Relações e conflitos
(Direitos Autorais 21513050/2024)
Não se veja como
fraco por não agredir, não gritar, não revidar a raiva, por ter cuidado em não ferir
através das variadas formas de violência. Isso é uma aquisição que você
conquistou com a sua vivência. Isso não te torna perfeito, mas te tira do lugar
comum numa sociedade que trouxe a competição para dentro de todos os tipos de relações,
sejam elas de afeto, de amor, de amizade, de família, de crenças. Como a vida
foi relegada ao competitivismo, quem reage usando a fraqueza do bater, a fraqueza
do agredir, do gritar, do espezinhar, do falar mal, quase sempre é visto como
forte. As narrativas são criadas para favorecê-los. Os que têm a capacidade da
frieza, os que não são simples, são os mais festejados e cultuados. Claro que você
também tem os seus “dois minutos” dessas loucuras, mas “dois minutos” dentro de
uma vida não te definem!
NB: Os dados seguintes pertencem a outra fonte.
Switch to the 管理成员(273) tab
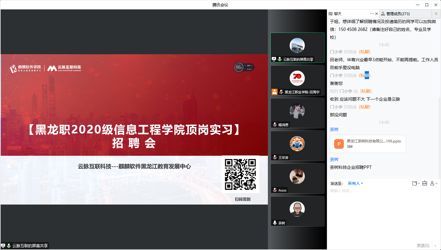This screenshot has height=250, width=441. pos(398,14)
O que nos definem são os nossos hábitos e reações constantes!
O não revidar violento também não significa que você seja subserviente, omisso,
que não se defenda ou concorde com os erros. Significa apenas que você sabe quem
merece o seu tempo, atenção e dedicação, e como você é capaz de se impor pelo diálogo
e pelas ações positivas nas relações, reivindicando o que acha justo e sabendo
pedir e ceder.
Existe receita? Não! Mas
existem princípios e valores como respeito e compreensão, que ajudam a nortear
a vida!
Funciona sempre? Não! Qualquer tipo de relação depende também da outra pessoa, e se ela não consegue agir assim, você tem a opção de aguardar o tempo dela, ou de seguir sem ela. Só não se dê o direito de violentar a pessoa, seja lá de que forma for, dentro das relações que deveriam ser harmônicas.
Tem muita gente incrível se achando ruim porque tem muita gente ruim tida como incrível!